Middle school students with attention deficit hyperactivity disorder (ADHD) and other common disabilities benefited from syllable skills instruction in syllable patterns and syllabication steps and rules, according to a study in Literacy Research and Instruction.
Students who received syllable skills instruction scored higher in word identification, word attack and reading comprehension than students in the control group as a result of the six-month study, the researchers write.
“Teaching syllable skills provides students with the tools to divide words into chunks that are consistent with chunking strategies used in dictionaries,” the researchers write. “Research suggests that successful readers rely on letter-sound correspondences and chunking strategies to identify unknown words, while struggling readers use contextual clues and pictures to identify unknown words.”
A total of 83 6th, 7th and 8th grade students from three schools in North Carolina participated in the study.

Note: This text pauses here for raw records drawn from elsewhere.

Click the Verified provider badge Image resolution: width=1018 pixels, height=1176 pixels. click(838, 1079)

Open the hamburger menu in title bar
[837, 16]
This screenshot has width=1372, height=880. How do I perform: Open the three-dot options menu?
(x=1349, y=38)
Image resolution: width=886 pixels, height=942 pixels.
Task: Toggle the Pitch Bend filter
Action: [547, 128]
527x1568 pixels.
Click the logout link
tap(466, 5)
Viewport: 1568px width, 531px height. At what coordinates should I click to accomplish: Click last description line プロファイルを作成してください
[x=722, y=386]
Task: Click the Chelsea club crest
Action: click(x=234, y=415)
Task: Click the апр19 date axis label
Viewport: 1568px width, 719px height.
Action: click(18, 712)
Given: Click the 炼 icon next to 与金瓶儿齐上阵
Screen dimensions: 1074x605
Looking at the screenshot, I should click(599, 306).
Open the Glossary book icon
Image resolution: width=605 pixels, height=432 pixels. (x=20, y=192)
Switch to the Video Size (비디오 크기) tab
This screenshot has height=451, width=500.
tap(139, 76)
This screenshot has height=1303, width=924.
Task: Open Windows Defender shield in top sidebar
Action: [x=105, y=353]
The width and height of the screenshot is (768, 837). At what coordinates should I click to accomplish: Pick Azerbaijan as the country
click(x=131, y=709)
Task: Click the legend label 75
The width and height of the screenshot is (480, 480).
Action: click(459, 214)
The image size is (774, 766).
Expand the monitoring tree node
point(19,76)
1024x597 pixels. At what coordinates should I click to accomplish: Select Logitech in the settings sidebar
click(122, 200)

Students failed the North Carolina End-of-Grade examination in reading for the previous school year and had an identified disability. Four of the 5 teachers who participated taught both the treatment and the control groups. All teachers received professional development in how to use the Syllable Skills Instruction Curriculum (SSIC) developed by the lead author of the study.
The syllables curriculum includes 60 mini-lessons addressing specific syllable skills. Each mini -lesson takes about 15 minutes to complete. Both control and treatment groups received the same amount of instructional time and the same core curriculum; the only difference was the use of the syllable curriculum for the intervention group.
“Effects of Teaching Syllable Skills Instruction on Reading Achievement in Struggling Middle School Readers,” by Jennifer Diliberto, et al., Literacy Research and Instruction, Volume 48, 2009, pp. 14-27.